## BEGIN Records supplied

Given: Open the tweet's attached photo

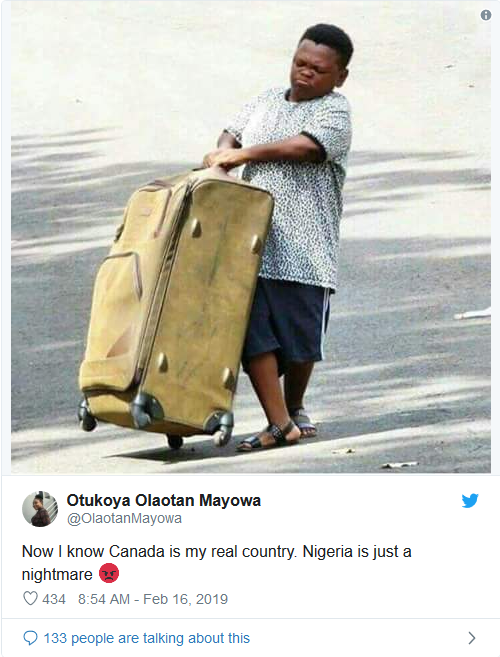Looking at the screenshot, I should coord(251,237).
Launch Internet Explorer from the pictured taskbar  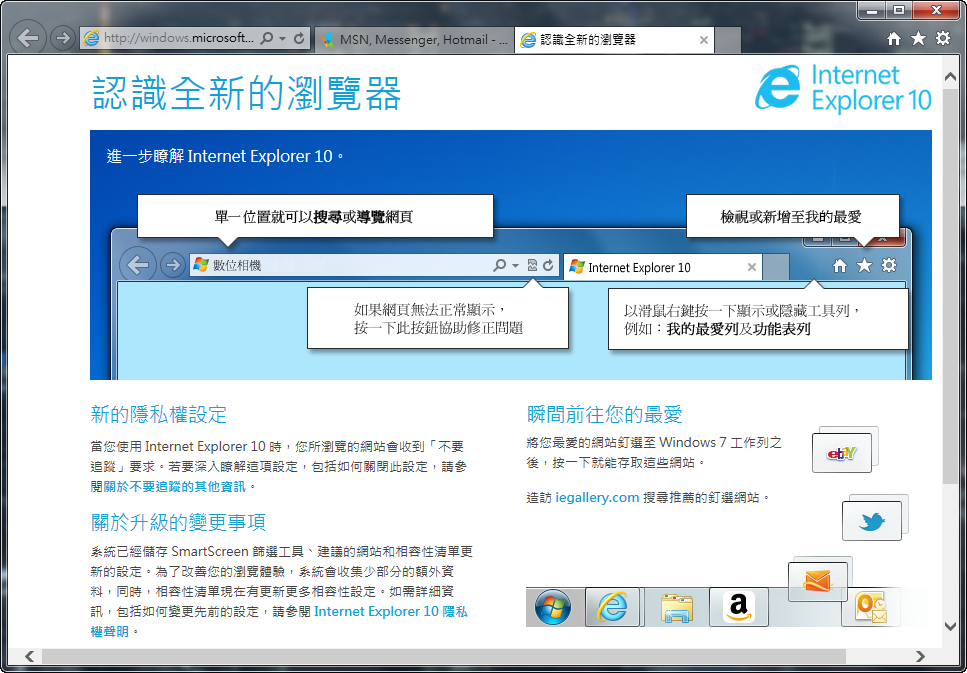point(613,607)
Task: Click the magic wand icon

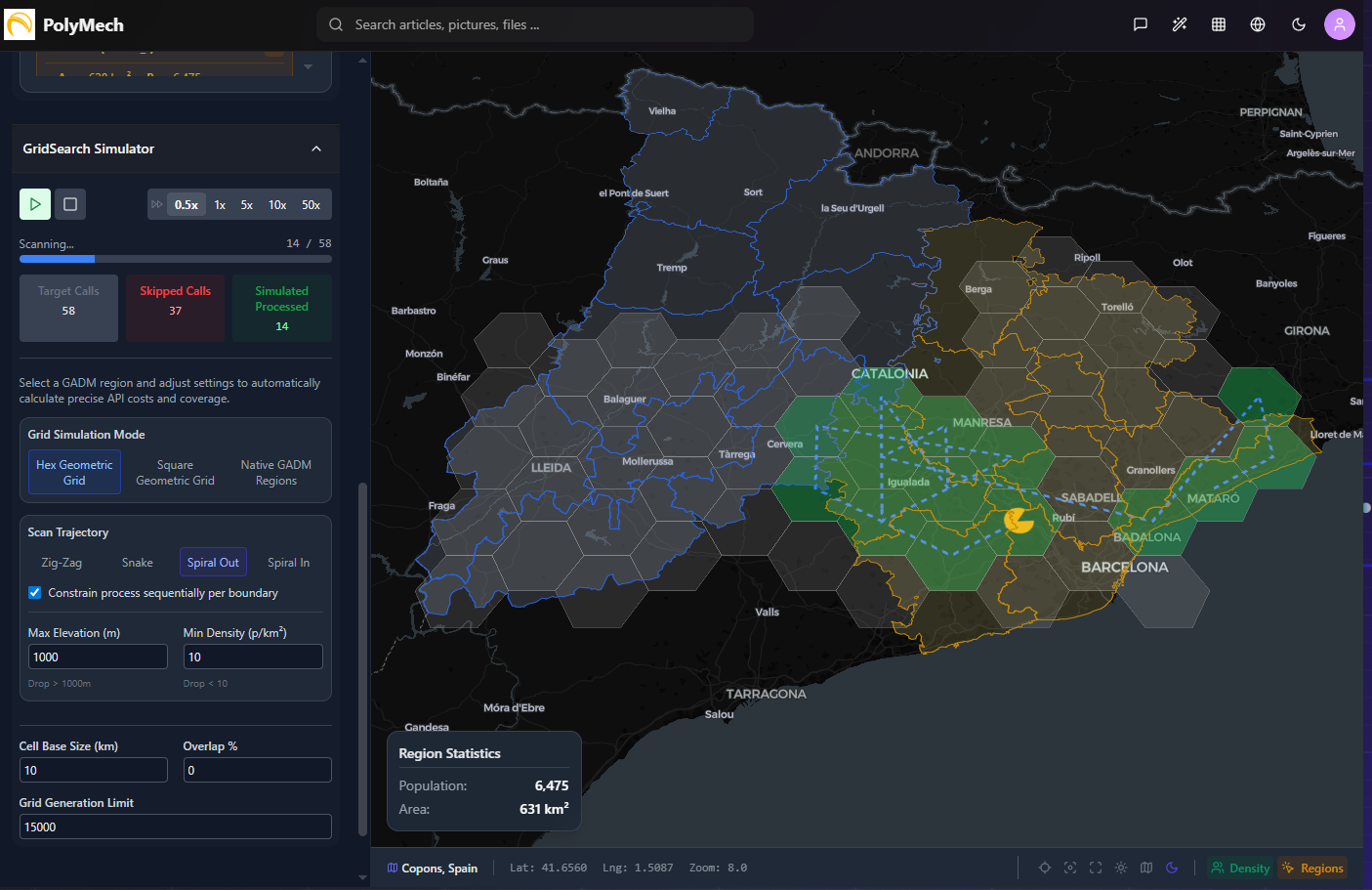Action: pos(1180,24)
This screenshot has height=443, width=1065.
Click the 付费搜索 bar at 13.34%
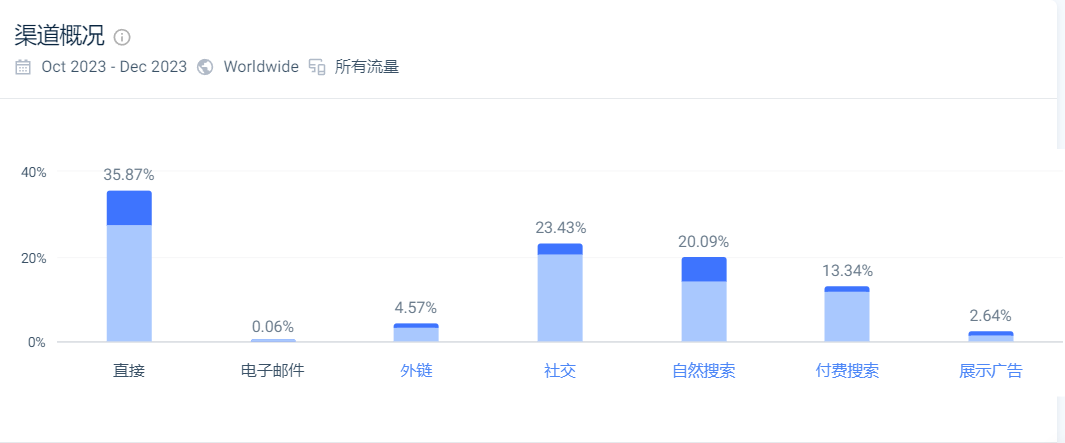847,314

## END Records supplied
## BEGIN Records supplied

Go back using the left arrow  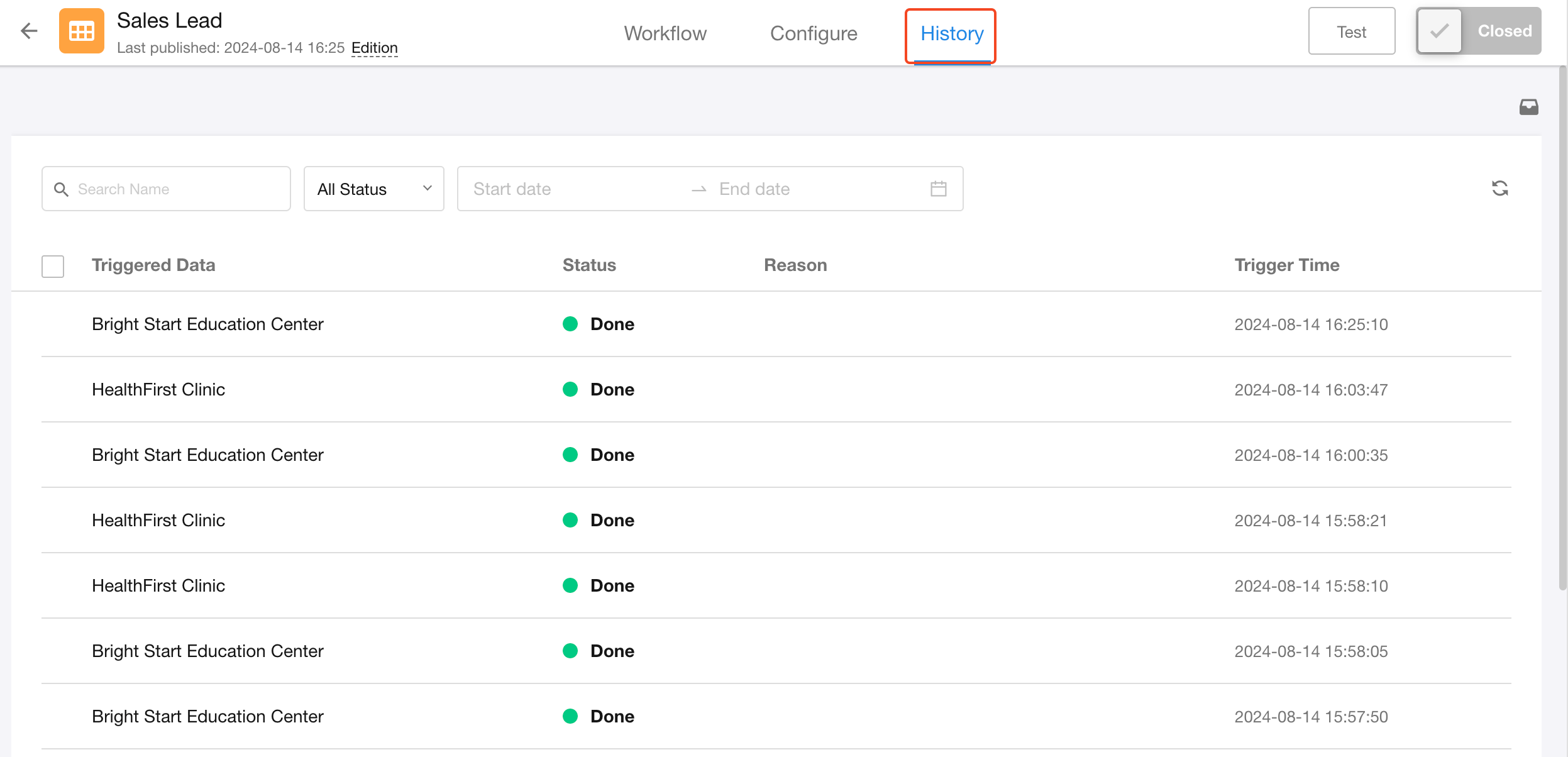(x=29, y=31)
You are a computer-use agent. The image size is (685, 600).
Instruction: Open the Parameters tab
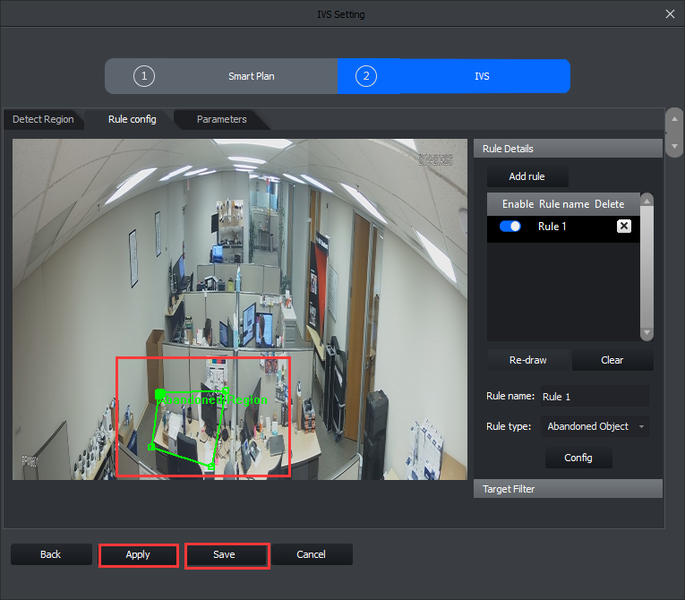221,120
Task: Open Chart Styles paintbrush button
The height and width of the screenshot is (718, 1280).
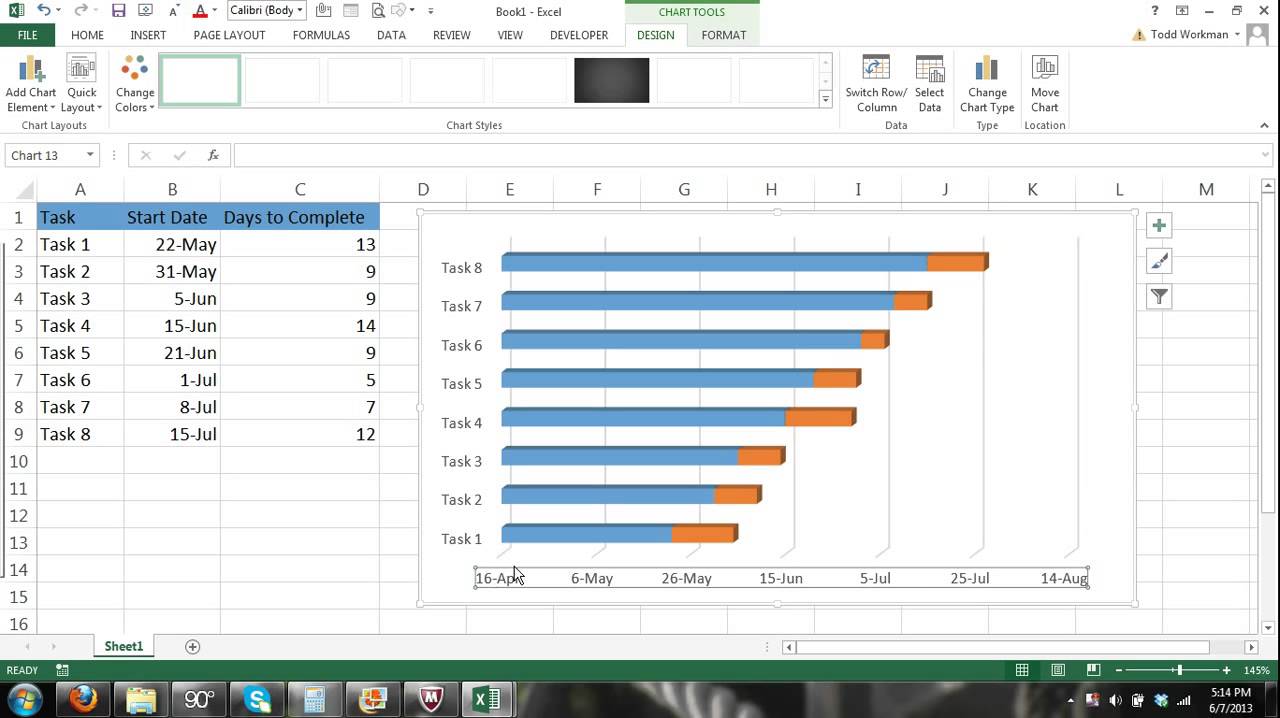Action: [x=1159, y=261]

## END Records supplied
## BEGIN Records supplied

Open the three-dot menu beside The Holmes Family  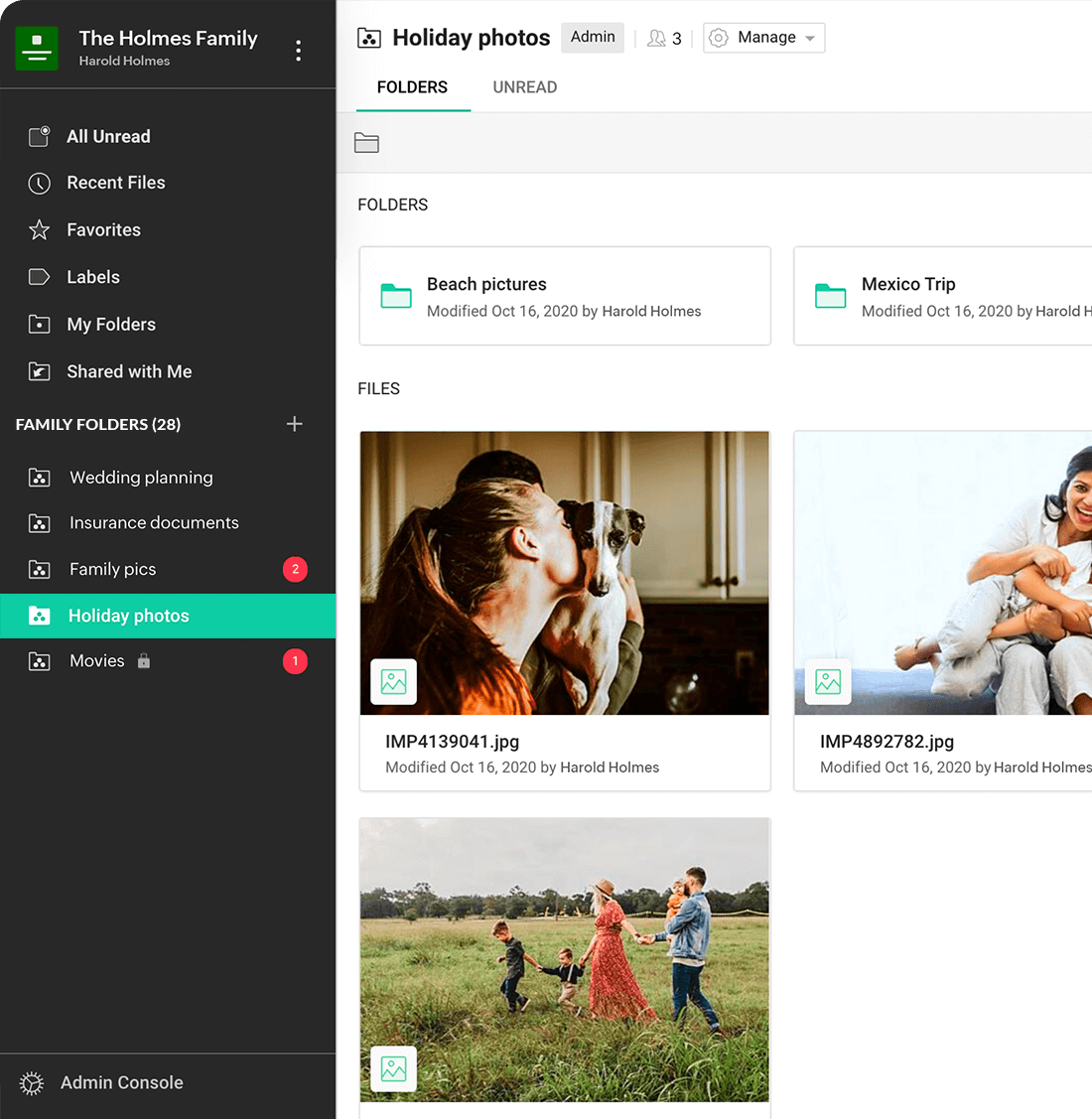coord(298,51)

## END Records supplied

## Task to carry out
Write the lines from the one holding "You are a computer-use" through the one holding "Action: [x=1159, y=261]", inclusive, as a JSON list of strings, with one string per line and blank lines left out. Leave the pictures out.

## Correct result
[
  "You are a computer-use agent. The image size is (685, 600).",
  "Instruction: Open the Parameters tab",
  "221,120",
  "Task: Open Chart Styles paintbrush button",
  "The height and width of the screenshot is (718, 1280).",
  "Action: [x=1159, y=261]"
]